(Saved entries)
+===+

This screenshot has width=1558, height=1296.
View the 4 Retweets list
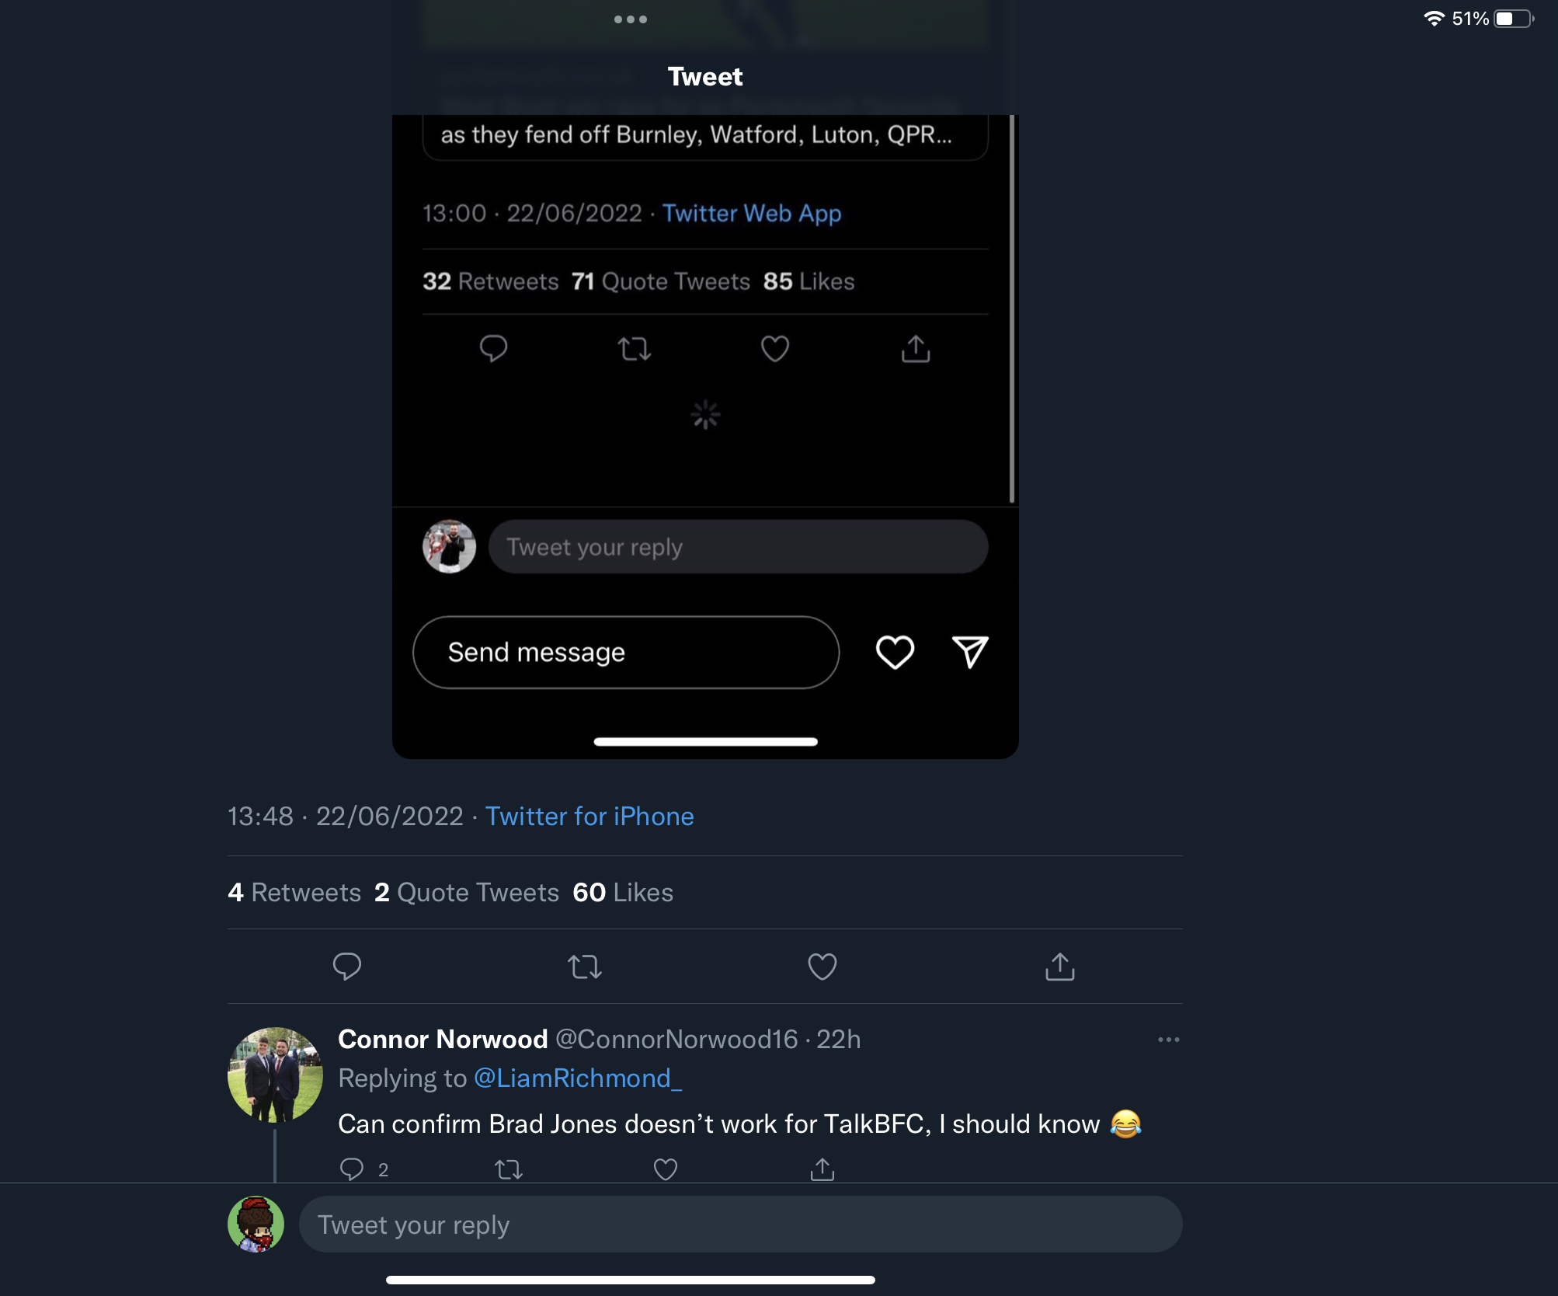pyautogui.click(x=294, y=893)
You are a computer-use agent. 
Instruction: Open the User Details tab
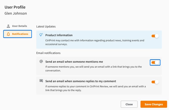[x=19, y=26]
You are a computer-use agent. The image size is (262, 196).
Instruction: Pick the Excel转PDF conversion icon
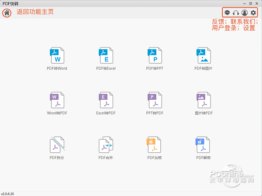click(106, 100)
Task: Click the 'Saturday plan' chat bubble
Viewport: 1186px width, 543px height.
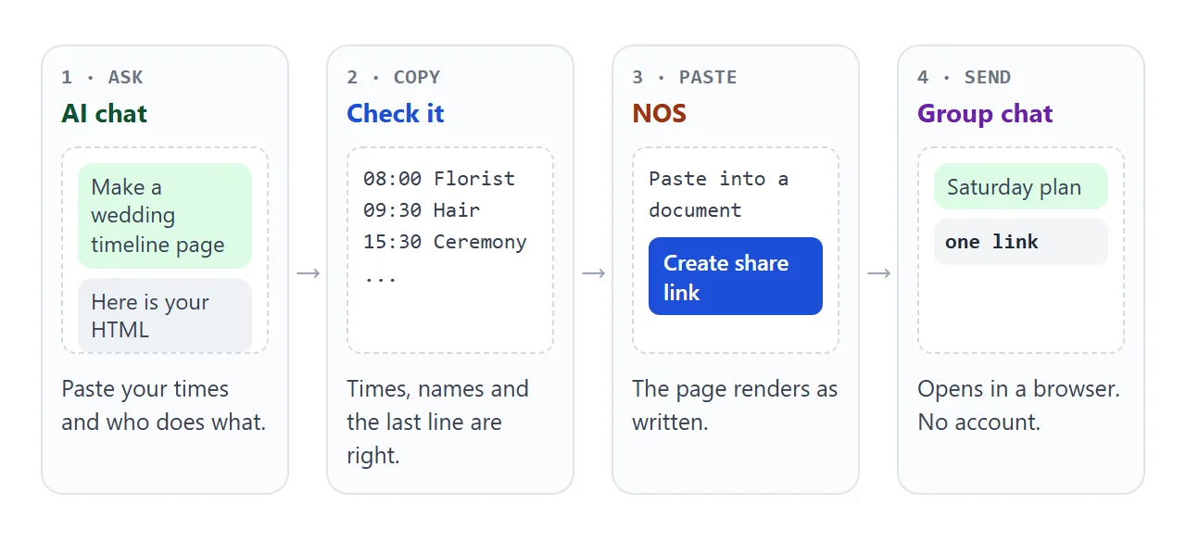Action: (x=1021, y=186)
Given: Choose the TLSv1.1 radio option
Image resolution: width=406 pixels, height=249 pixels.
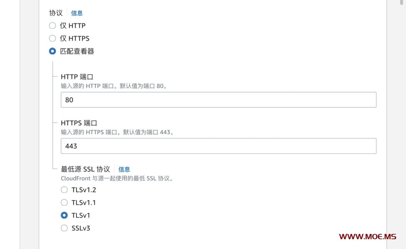Looking at the screenshot, I should (64, 203).
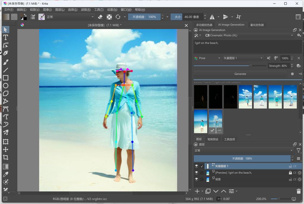Select the Ellipse tool
304x204 pixels.
5,86
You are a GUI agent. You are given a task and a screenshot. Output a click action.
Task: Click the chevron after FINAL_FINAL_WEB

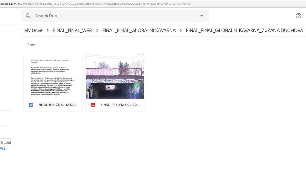point(97,30)
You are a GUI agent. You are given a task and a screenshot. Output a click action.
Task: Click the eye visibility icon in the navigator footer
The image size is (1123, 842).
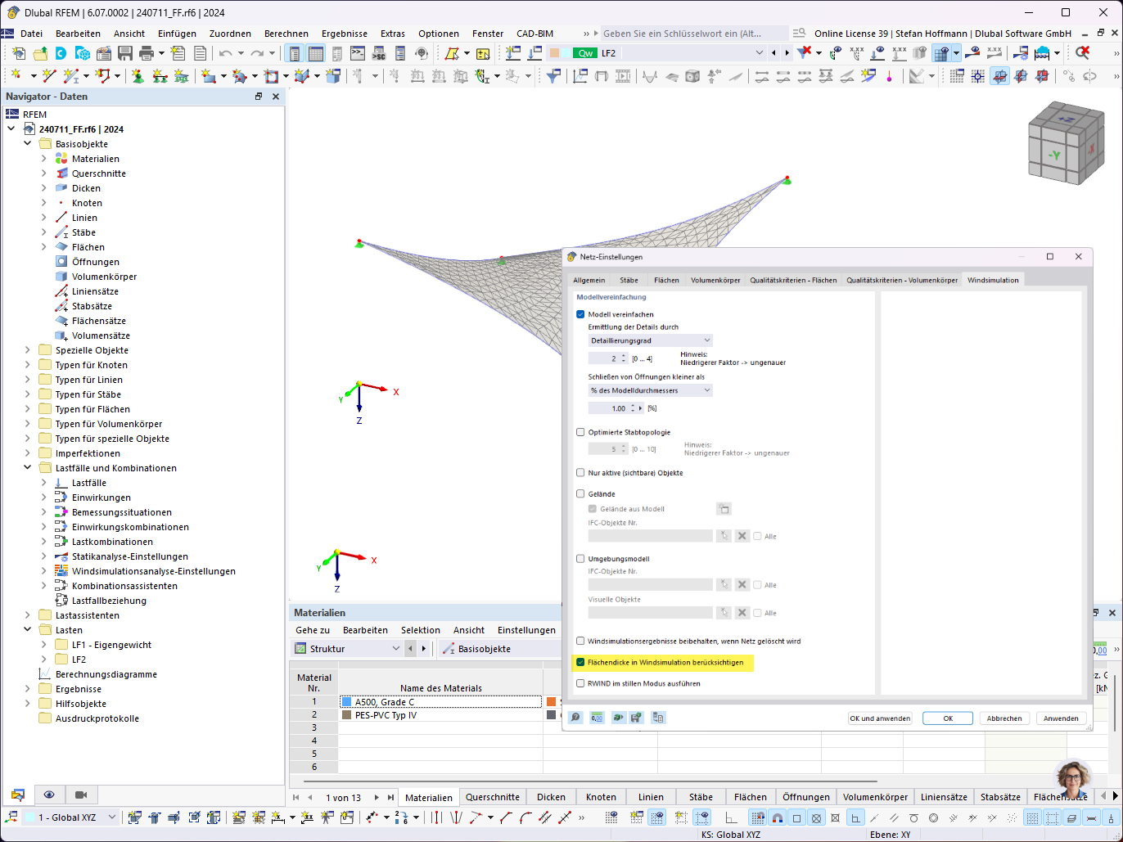[x=49, y=795]
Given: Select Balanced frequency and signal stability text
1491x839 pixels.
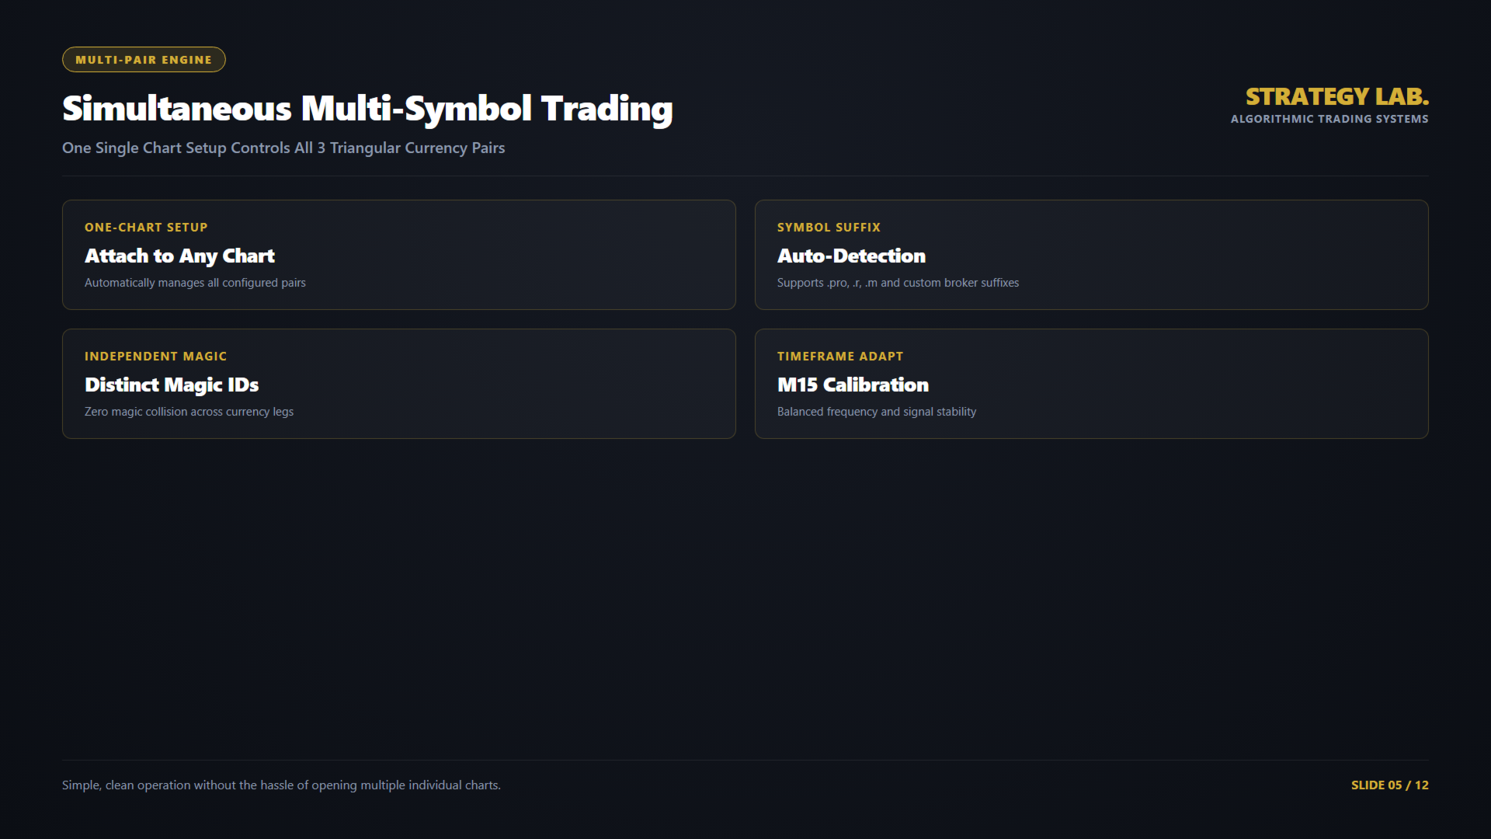Looking at the screenshot, I should point(877,412).
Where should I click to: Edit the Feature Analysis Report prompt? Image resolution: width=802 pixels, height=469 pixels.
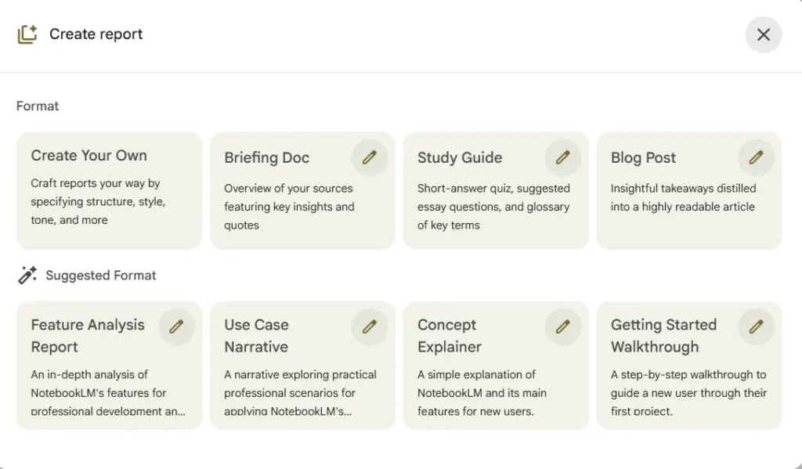(176, 326)
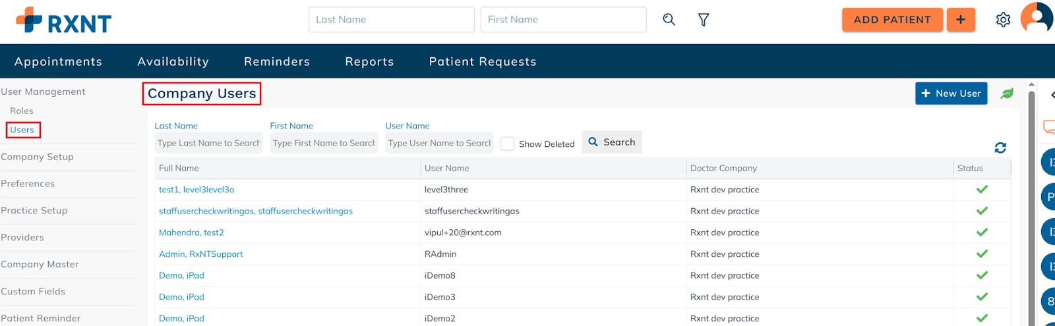Click the RXNT logo
This screenshot has height=326, width=1055.
click(x=64, y=21)
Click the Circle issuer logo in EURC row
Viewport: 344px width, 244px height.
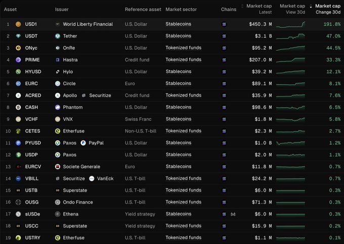(58, 83)
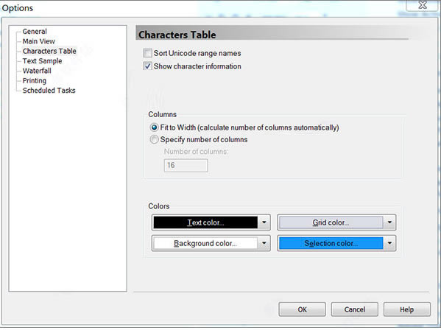Pick the black Text color swatch
441x330 pixels.
(205, 222)
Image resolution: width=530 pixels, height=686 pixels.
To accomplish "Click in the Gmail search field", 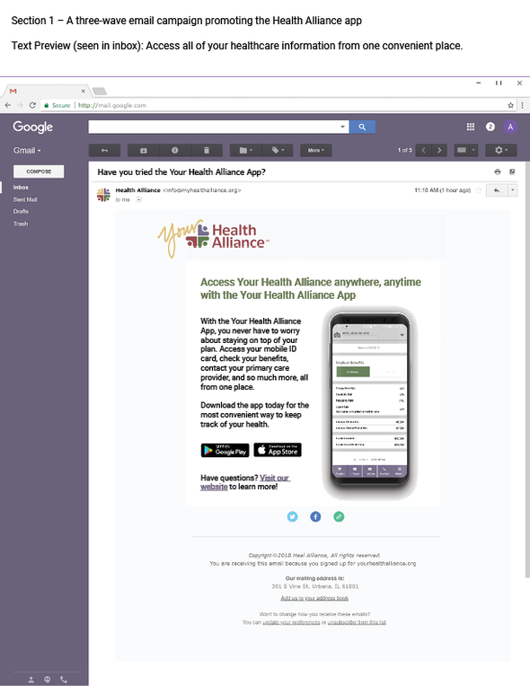I will click(218, 127).
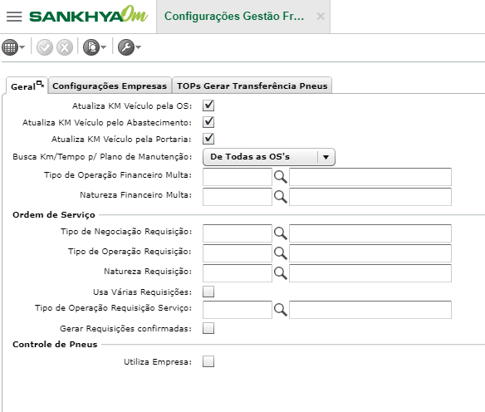
Task: Click the copy document toolbar icon
Action: pos(91,47)
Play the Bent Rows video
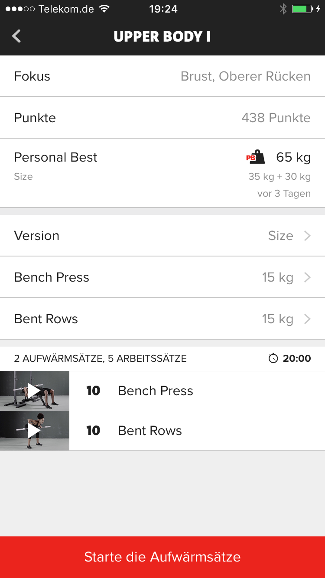This screenshot has height=578, width=325. pos(34,431)
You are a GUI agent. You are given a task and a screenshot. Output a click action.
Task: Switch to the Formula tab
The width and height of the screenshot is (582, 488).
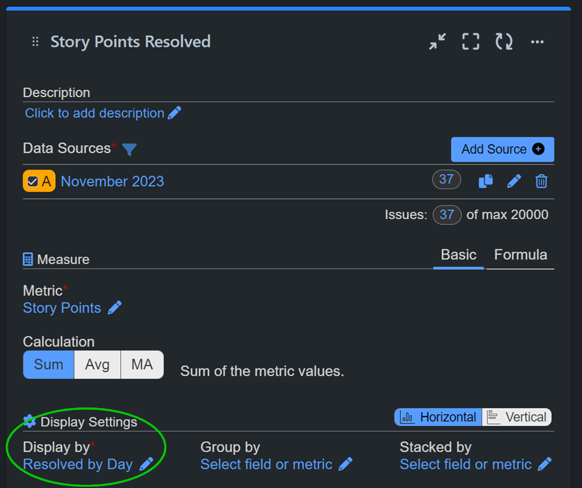click(520, 255)
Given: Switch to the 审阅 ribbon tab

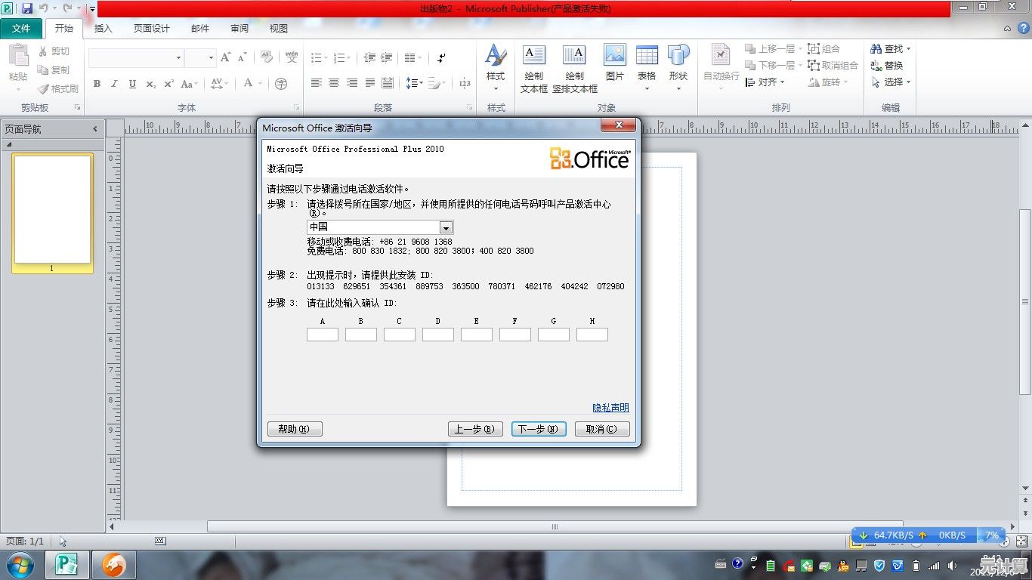Looking at the screenshot, I should (x=239, y=29).
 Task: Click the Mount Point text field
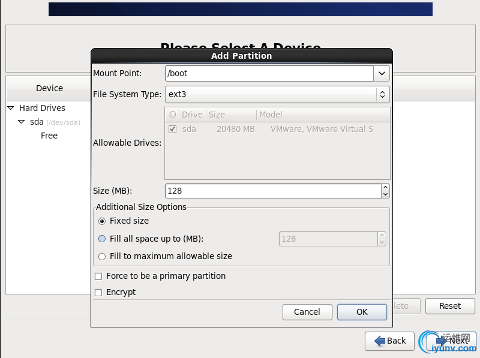269,74
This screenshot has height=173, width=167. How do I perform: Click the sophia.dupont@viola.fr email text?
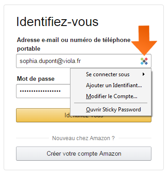coord(50,61)
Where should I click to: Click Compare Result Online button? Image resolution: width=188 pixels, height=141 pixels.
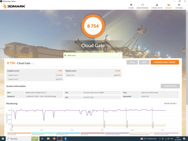coord(164,62)
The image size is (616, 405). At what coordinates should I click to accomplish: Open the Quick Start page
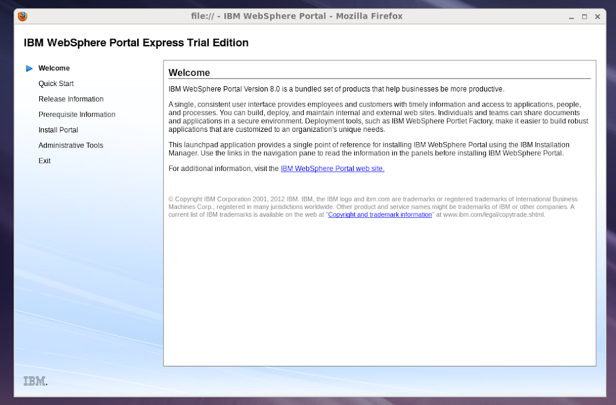tap(56, 84)
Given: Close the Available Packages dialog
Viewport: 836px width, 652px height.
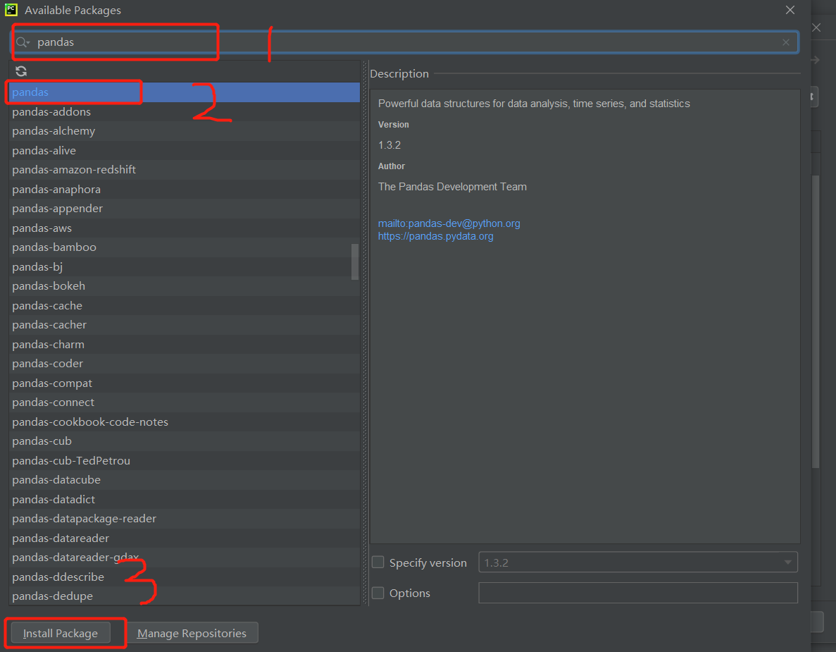Looking at the screenshot, I should coord(790,11).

+===+

Exercise description: Return, from the data, each line where the string "computer" occurs.

Output of the exercise:
You are a computer-use agent. 
You are a computer-use agent. The image size is (262, 196).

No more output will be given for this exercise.